[Assignment]: In the blog post below and its comments, why does Paul Hue say Lieberman would be a very weird Republican? Answer in one to three sentences.

*** Text ***

2006-11-14

The Shoeless Joe Factor

You pro-war, right-wingnuts may just have the last laugh after all.

Shoeless Joe "Independent Democrat in Name Only" Lieberman may just jump the aisle. It wouldn't be surprising, but it would be insulting. Lieberman's vice-presidential candidacy helped Gore lose in 2000, as many Dems disliked Lieberman and his record, and for good reason. But he promised to remain a Democrat, and now he is balking. Will he walk, or will he stand in the box and play team ball.

Joe owes nothing to the Dems, and perhaps he owes a bit to the GOP. Still, Lieberman has proven that loyalty means nothing to him.

Who will place the highest bid for a Senator? That's the question.

3 comments:

Paul Hue said...

The only thing GOP about Joe L is his support for Bush's war, and the repos are split on that. Joe supports miminum wages & price controls, including socialized medicine, which are concepts that the repos unified against. He would be a very weird repo. But whom he caucuses with will determine which of these parties get to chair all the comittees.

Unknown said...

I have to agree. I thought it was B.S. when Jim Jeffords left the GOP in mid-term to become an independent (In name only. He's a Democrat, lets face it.) I would feel the same way if Leiberman joined the GOP after being elected as an independent. If he'd run as a Republican I doubt he would have been re-elected.

I think if an elected official wants to switch parties, then he/she should have to resign and wait, or at least wait until the next election and run under that party affiliation.

Nadir said...

"I think if an elected official wants to switch parties, then he/she should have to resign and wait, or at least wait until the next election and run under that party affiliation."

I agree.

Lieberman really isn't as liberal as his detractors say. He is more a Nixon Republican, which these days would qualify him as a DLC Democrat. Same with Jeffords. The Republicans have moved to the right as have the Dems.

Lieberman will probably wait to see where he will rank on committees to decide whether he will jump.

*** Material provided ***

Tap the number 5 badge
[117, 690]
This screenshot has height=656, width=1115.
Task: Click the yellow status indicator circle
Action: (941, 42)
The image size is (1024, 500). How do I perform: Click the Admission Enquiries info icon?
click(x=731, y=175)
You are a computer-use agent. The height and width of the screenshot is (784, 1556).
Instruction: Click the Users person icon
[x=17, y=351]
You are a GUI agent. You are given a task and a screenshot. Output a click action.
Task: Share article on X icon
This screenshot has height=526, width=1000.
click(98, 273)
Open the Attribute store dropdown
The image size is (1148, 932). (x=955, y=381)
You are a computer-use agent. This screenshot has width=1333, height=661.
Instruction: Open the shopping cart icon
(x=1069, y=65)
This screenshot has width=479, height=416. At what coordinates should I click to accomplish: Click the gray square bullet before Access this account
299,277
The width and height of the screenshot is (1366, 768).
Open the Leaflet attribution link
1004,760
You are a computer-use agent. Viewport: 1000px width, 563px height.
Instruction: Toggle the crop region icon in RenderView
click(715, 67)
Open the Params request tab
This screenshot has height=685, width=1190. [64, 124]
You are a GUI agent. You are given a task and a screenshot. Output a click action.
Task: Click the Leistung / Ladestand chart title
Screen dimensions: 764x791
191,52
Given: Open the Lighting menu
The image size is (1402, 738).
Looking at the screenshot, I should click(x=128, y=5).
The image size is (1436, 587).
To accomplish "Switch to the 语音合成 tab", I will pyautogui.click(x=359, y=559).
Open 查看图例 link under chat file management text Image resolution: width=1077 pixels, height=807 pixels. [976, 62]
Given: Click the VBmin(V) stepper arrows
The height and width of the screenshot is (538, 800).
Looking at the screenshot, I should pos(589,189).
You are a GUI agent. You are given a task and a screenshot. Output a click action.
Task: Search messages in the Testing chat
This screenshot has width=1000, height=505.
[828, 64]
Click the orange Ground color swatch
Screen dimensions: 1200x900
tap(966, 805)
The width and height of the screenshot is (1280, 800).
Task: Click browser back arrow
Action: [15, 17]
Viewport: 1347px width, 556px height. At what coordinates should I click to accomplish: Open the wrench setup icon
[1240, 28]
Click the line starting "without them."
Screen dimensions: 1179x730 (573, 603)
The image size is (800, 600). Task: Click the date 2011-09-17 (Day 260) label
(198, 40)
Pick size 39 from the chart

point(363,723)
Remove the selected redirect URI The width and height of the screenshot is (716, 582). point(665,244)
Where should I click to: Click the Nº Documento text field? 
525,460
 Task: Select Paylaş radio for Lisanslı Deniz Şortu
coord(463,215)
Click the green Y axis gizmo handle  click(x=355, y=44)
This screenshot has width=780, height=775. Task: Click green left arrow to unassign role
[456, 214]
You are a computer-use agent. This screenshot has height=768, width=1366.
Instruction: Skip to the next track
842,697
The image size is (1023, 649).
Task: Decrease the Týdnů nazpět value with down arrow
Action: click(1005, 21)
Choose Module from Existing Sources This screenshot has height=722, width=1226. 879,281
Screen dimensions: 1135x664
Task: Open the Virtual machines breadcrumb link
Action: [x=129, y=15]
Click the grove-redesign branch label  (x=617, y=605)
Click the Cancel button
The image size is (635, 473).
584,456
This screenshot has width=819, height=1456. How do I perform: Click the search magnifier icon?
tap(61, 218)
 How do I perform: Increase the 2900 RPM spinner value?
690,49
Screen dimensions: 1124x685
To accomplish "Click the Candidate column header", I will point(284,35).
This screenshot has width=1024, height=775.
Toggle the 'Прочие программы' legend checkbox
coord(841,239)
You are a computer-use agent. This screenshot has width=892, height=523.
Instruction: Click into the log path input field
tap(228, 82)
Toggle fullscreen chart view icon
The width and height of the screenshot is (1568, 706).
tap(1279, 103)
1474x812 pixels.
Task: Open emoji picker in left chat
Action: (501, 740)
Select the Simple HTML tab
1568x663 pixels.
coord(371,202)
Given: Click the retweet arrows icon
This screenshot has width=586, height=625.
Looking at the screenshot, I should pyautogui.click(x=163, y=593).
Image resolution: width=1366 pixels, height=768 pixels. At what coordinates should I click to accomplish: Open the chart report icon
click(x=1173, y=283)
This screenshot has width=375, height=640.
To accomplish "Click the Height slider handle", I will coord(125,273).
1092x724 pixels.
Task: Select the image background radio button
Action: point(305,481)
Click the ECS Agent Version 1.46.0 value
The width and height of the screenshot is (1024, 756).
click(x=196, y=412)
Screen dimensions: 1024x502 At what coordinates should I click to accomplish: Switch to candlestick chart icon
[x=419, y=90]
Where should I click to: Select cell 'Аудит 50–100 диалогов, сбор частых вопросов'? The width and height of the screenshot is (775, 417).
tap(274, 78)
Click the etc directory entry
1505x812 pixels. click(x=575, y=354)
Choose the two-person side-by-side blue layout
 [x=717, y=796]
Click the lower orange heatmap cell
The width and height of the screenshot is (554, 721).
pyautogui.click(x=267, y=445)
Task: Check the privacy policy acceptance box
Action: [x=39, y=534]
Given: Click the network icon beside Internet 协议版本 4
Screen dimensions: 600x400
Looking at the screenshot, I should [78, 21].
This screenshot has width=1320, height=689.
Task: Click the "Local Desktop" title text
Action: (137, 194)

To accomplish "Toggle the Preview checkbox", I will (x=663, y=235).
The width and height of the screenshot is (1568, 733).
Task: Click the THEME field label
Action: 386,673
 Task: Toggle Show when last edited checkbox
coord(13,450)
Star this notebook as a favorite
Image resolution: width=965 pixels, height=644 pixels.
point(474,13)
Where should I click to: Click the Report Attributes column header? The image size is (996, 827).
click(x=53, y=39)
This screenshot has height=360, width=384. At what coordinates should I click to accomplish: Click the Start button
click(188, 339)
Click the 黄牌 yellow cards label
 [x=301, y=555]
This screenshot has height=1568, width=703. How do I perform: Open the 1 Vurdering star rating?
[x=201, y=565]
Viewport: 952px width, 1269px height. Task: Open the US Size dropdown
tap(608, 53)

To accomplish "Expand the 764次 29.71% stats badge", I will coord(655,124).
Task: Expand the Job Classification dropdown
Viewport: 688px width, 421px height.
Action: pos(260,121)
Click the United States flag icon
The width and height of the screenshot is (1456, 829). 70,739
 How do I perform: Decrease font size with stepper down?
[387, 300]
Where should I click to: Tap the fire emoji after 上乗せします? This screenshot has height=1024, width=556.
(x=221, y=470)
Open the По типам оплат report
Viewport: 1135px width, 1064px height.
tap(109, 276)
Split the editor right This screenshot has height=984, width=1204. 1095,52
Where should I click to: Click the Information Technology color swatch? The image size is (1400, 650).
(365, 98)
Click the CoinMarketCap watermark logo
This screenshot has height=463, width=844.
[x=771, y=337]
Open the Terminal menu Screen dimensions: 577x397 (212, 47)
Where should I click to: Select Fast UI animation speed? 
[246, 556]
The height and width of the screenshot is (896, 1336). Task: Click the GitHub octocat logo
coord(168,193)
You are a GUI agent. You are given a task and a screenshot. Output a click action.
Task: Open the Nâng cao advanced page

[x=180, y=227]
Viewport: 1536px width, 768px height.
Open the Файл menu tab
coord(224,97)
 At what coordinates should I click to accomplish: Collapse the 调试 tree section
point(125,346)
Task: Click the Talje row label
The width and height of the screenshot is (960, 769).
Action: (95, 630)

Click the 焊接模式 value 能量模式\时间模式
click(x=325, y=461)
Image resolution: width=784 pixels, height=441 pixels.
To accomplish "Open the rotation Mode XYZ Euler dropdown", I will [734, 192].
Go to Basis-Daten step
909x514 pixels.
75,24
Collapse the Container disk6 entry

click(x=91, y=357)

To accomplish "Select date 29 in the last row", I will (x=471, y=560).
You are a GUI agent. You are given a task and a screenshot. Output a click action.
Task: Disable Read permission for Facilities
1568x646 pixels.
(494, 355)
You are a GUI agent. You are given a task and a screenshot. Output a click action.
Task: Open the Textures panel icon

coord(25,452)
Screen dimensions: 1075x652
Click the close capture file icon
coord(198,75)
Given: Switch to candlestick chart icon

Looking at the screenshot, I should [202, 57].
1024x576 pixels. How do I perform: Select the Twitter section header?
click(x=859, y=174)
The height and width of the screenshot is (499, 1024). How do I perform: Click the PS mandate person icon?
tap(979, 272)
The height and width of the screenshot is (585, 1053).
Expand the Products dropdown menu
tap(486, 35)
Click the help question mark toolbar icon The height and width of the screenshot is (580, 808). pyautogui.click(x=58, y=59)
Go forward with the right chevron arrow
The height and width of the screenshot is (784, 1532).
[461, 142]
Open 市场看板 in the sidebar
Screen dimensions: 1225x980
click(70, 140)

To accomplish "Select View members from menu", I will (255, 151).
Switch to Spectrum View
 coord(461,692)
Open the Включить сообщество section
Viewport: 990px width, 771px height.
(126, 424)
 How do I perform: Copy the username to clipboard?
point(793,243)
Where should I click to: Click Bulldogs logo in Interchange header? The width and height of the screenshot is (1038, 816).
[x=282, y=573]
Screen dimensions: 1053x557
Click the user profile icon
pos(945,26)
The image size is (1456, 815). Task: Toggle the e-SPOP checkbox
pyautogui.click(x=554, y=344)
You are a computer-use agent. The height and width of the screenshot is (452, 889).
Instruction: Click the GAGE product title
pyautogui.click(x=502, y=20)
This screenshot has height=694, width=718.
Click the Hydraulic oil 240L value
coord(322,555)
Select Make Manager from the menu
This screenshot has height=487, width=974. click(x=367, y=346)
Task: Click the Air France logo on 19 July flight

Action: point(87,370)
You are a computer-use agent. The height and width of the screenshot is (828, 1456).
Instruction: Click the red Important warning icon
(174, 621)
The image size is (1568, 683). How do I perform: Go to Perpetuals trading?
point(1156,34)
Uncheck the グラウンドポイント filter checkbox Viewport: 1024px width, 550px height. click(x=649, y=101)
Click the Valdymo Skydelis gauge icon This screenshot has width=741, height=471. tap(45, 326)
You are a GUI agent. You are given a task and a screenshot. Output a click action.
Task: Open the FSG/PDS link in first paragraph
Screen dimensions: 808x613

***

[Result for this exercise]: Lieberman's only Republican position is his support for Bush's war, and Republicans are split on that. He also supports minimum wages and price controls, including socialized medicine, which Republicans are unified against.